**Collected data**
━━━━━━

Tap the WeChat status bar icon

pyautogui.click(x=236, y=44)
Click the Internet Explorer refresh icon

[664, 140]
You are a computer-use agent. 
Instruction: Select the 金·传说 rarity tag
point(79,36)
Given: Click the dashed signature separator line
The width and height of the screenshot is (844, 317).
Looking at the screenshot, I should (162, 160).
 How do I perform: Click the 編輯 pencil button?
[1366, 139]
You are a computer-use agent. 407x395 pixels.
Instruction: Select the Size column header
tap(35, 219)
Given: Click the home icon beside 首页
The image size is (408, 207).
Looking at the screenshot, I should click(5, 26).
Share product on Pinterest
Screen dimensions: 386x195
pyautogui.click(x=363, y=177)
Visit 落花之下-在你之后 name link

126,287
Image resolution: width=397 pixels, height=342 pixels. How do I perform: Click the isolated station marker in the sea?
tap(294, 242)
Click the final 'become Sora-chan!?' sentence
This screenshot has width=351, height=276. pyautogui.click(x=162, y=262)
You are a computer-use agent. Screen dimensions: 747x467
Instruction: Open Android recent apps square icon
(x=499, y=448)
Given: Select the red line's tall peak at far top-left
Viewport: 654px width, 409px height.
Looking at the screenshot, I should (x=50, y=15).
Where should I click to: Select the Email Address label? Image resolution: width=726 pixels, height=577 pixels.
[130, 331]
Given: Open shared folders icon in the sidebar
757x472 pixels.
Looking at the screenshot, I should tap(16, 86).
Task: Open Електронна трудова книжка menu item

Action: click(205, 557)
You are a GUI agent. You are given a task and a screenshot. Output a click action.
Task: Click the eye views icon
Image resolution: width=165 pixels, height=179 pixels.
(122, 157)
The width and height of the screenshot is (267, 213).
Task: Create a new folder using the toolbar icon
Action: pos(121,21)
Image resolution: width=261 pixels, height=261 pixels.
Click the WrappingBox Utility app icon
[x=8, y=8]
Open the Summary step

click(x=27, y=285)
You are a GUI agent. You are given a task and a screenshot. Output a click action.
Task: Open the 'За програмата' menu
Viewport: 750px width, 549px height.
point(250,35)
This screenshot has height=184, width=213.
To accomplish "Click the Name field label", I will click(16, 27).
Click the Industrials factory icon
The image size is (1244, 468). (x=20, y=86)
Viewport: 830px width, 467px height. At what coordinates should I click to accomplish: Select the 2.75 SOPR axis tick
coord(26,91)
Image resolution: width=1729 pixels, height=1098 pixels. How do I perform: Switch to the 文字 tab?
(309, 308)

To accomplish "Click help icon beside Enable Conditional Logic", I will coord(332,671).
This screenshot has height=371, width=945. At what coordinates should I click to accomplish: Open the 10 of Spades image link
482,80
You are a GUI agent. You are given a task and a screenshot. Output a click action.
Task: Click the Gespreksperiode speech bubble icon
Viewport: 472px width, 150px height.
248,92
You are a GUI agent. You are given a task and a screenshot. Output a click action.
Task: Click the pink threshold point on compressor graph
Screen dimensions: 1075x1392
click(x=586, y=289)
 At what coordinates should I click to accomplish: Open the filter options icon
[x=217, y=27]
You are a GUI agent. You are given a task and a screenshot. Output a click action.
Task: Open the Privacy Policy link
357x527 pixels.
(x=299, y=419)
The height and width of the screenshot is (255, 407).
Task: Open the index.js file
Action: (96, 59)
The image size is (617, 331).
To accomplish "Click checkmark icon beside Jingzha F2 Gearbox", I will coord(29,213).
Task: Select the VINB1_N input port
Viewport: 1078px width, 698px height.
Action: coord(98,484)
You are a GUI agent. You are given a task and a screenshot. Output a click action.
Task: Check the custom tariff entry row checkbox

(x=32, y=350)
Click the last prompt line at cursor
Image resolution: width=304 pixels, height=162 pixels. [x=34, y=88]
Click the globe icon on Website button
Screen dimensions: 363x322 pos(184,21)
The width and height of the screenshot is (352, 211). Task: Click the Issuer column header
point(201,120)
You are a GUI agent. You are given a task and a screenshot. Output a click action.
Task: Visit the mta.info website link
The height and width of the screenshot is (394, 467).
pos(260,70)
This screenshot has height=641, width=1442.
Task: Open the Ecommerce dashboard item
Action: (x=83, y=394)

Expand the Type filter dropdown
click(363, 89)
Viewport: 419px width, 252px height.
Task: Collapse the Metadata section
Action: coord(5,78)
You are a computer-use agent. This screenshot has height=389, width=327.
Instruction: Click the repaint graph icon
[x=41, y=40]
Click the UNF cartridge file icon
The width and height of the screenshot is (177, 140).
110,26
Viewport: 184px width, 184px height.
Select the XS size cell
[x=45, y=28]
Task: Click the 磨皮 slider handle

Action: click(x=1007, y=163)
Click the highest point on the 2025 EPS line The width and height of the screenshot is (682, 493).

━━━━━━

**Activity**
Reproduce the entries exactly, each one as given.

**Written response**
Tap the WeChat status bar icon

pyautogui.click(x=236, y=44)
Click the Internet Explorer refresh icon

[664, 140]
You are a computer-use agent. 
Instruction: Select the 金·传说 rarity tag
point(79,36)
Given: Click the dashed signature separator line
The width and height of the screenshot is (844, 317).
Looking at the screenshot, I should (162, 160).
 How do I perform: Click the 編輯 pencil button?
[1366, 139]
You are a computer-use agent. 407x395 pixels.
Instruction: Select the Size column header
tap(35, 219)
Given: Click the home icon beside 首页
The image size is (408, 207).
Looking at the screenshot, I should click(5, 26).
Share product on Pinterest
Screen dimensions: 386x195
pyautogui.click(x=363, y=177)
Visit 落花之下-在你之后 name link

126,287
Image resolution: width=397 pixels, height=342 pixels. How do I perform: Click the isolated station marker in the sea?
tap(294, 242)
Click the final 'become Sora-chan!?' sentence
This screenshot has width=351, height=276. pyautogui.click(x=162, y=262)
You are a computer-use agent. Screen dimensions: 747x467
Instruction: Open Android recent apps square icon
(x=499, y=448)
Given: Select the red line's tall peak at far top-left
Viewport: 654px width, 409px height.
Looking at the screenshot, I should (x=50, y=15).
Where should I click to: Select the Email Address label? Image resolution: width=726 pixels, height=577 pixels.
[130, 331]
Given: Open shared folders icon in the sidebar
757x472 pixels.
Looking at the screenshot, I should tap(16, 86).
Task: Open Електронна трудова книжка menu item

Action: click(205, 557)
You are a GUI agent. You are given a task and a screenshot. Output a click action.
Task: Click the eye views icon
Image resolution: width=165 pixels, height=179 pixels.
(122, 157)
The width and height of the screenshot is (267, 213).
Task: Create a new folder using the toolbar icon
Action: pos(121,21)
Image resolution: width=261 pixels, height=261 pixels.
Click the WrappingBox Utility app icon
[x=8, y=8]
Open the Summary step

click(x=27, y=285)
You are a GUI agent. You are given a task and a screenshot. Output a click action.
Task: Open the 'За програмата' menu
Viewport: 750px width, 549px height.
point(250,35)
This screenshot has height=184, width=213.
To accomplish "Click the Name field label", I will click(16, 27).
Click the Industrials factory icon
The image size is (1244, 468). (x=20, y=86)
Viewport: 830px width, 467px height. At what coordinates should I click to accomplish: Select the 2.75 SOPR axis tick
coord(26,91)
Image resolution: width=1729 pixels, height=1098 pixels. How do I perform: Switch to the 文字 tab?
(309, 308)

To accomplish "Click help icon beside Enable Conditional Logic", I will coord(332,671).
This screenshot has height=371, width=945. At what coordinates should I click to accomplish: Open the 10 of Spades image link
482,80
You are a GUI agent. You are given a task and a screenshot. Output a click action.
Task: Click the Gespreksperiode speech bubble icon
Viewport: 472px width, 150px height.
248,92
You are a GUI agent. You are given a task and a screenshot. Output a click action.
Task: Click the pink threshold point on compressor graph
Screen dimensions: 1075x1392
click(x=586, y=289)
 At what coordinates should I click to accomplish: Open the filter options icon
[x=217, y=27]
You are a GUI agent. You are given a task and a screenshot. Output a click action.
Task: Open the Privacy Policy link
357x527 pixels.
(x=299, y=419)
The height and width of the screenshot is (255, 407).
Task: Open the index.js file
Action: (96, 59)
The image size is (617, 331).
To accomplish "Click checkmark icon beside Jingzha F2 Gearbox", I will coord(29,213).
Task: Select the VINB1_N input port
Viewport: 1078px width, 698px height.
Action: coord(98,484)
You are a GUI agent. You are given a task and a screenshot. Output a click action.
Task: Check the custom tariff entry row checkbox

(x=32, y=350)
Click the last prompt line at cursor
Image resolution: width=304 pixels, height=162 pixels. [x=34, y=88]
Click the globe icon on Website button
Screen dimensions: 363x322 pos(184,21)
The width and height of the screenshot is (352, 211). Task: Click the Issuer column header
point(201,120)
You are a GUI agent. You are given a task and a screenshot. Output a click action.
Task: Visit the mta.info website link
The height and width of the screenshot is (394, 467).
pos(260,70)
This screenshot has height=641, width=1442.
Task: Open the Ecommerce dashboard item
Action: (x=83, y=394)

Expand the Type filter dropdown
click(363, 89)
Viewport: 419px width, 252px height.
Task: Collapse the Metadata section
Action: coord(5,78)
You are a computer-use agent. This screenshot has height=389, width=327.
Instruction: Click the repaint graph icon
[x=41, y=40]
Click the UNF cartridge file icon
The width and height of the screenshot is (177, 140).
110,26
Viewport: 184px width, 184px height.
Select the XS size cell
[x=45, y=28]
Task: Click the 磨皮 slider handle

Action: click(x=1007, y=163)
Click the highest point on the 2025 EPS line The width and height of the screenshot is (682, 493).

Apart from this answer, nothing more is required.